▸ Objectifs
1 - Résumez en deux phrases l'extrait sur le décor de linteau de Guimard.
2 - Recopiez tel quel, dans l'extrait sur le décor de linteau de Guimard, le passage qui s'ouvre sur les mots contenant « Comme sur les » et se ferme sur « une tour crénelée. ».

▸ Extrait fourni
Comme sur les panneaux en grès émaillé du hall du Castel Béranger, on trouve de multiples empreintes de doigts, regroupées dans de petites zones comme si ces empreintes appartenaient à une même main.
On retrouve sur leur tranche supérieure, tracées à la pointe, les signatures « Hector GUIMARD Arch[6] » et « A Bigot cer ». Ils sont donc signés de façon similaire à certains panneaux en grès émaillé du vestibule du Castel Béranger et aux cheminées en grès émaillé, éditées par Bigot et placées à une vingtaine d’exemplaires dans les salles à manger de l’immeuble (« GUIMARD Arch » et « A Bigot cer »).
Contrairement à ces cheminées du Castel Béranger, le revers de notre décor de linteau ne présente pas le logo de Bigot : une tour crénelée.
L’édition de ce décor de linteau est attestée par sa présence au sein du catalogue édité en 1902 par la société A. Bigot & Cie qui le commercialisait au prix de 40 F-or. Il est annoncé en longueur courante de 1 m avec la possibilité de porter celle-ci à 1 m 30. Pour l’instant, nous ne connaissons aucun exemplaire de cette dernière longueur. Mais même dans sa dimension courante, il a sans doute été peu diffusé puisque, sauf nouvelle découverte, nous n’en connaissons aucun exemplaire en place ailleurs que sur des bâtiments de Guimard.
Non seulement Guimard semble avoir été le seul à utiliser ces décors de linteaux édités par Bigot, mais qui plus est, il ne les a pas employés au moment de leur conception, préférant créer à chaque fois de nouveaux modèles. C’est seulement quelques années plus tard, alors que son style avait radicalement évolué et que ces décors s’étaient dèjà fort démodés, qu’il a commencé à s’en servir. Bien qu’il ait toujours été soucieux d’harmoniser ses créations, Guimard a parfois ainsi réutilisé des éléments décoratifs plus anciens, en décalage avec l’évolution de son style, mais qui ne nuisaient pas pour autant au résultat final.

▸ Données recueillies
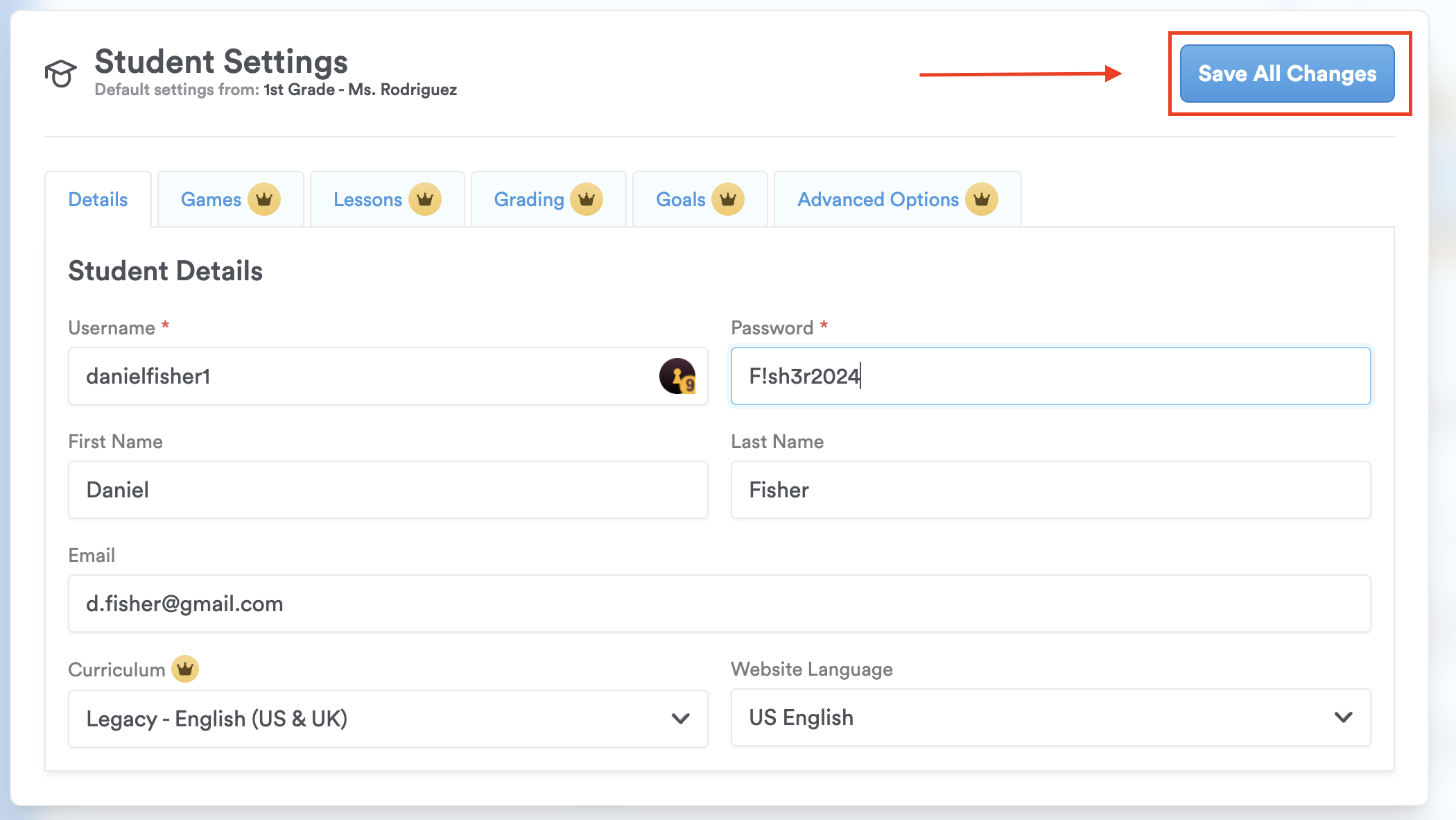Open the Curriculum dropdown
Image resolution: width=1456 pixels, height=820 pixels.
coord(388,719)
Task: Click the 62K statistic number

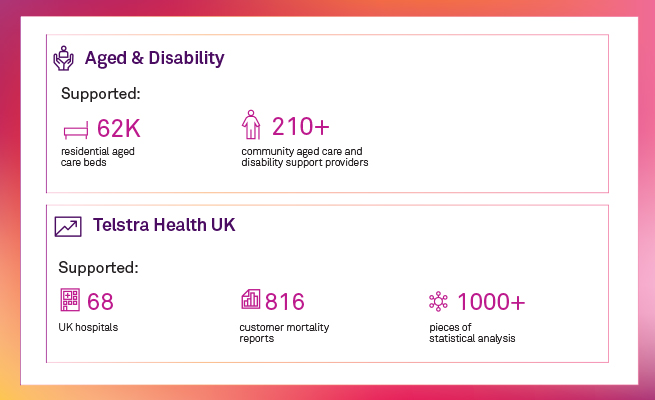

▸ Résultats finaux
1 - Ce décor de linteau figure dans le catalogue publié en 1902 par la société A. Bigot & Cie, qui le vendait 40 F-or, et on n'en connaît aucun exemplaire en place ailleurs que sur des bâtiments de Guimard. Guimard semble avoir été le seul à utiliser ces décors, et il ne s'en est servi que quelques années après leur conception, quand son style avait radicalement évolué et qu'ils étaient déjà fort démodés.

2 -
Comme sur les panneaux en grès émaillé du hall du Castel Béranger, on trouve de multiples empreintes de doigts, regroupées dans de petites zones comme si ces empreintes appartenaient à une même main.
On retrouve sur leur tranche supérieure, tracées à la pointe, les signatures « Hector GUIMARD Arch[6] » et « A Bigot cer ». Ils sont donc signés de façon similaire à certains panneaux en grès émaillé du vestibule du Castel Béranger et aux cheminées en grès émaillé, éditées par Bigot et placées à une vingtaine d’exemplaires dans les salles à manger de l’immeuble (« GUIMARD Arch » et « A Bigot cer »).
Contrairement à ces cheminées du Castel Béranger, le revers de notre décor de linteau ne présente pas le logo de Bigot : une tour crénelée.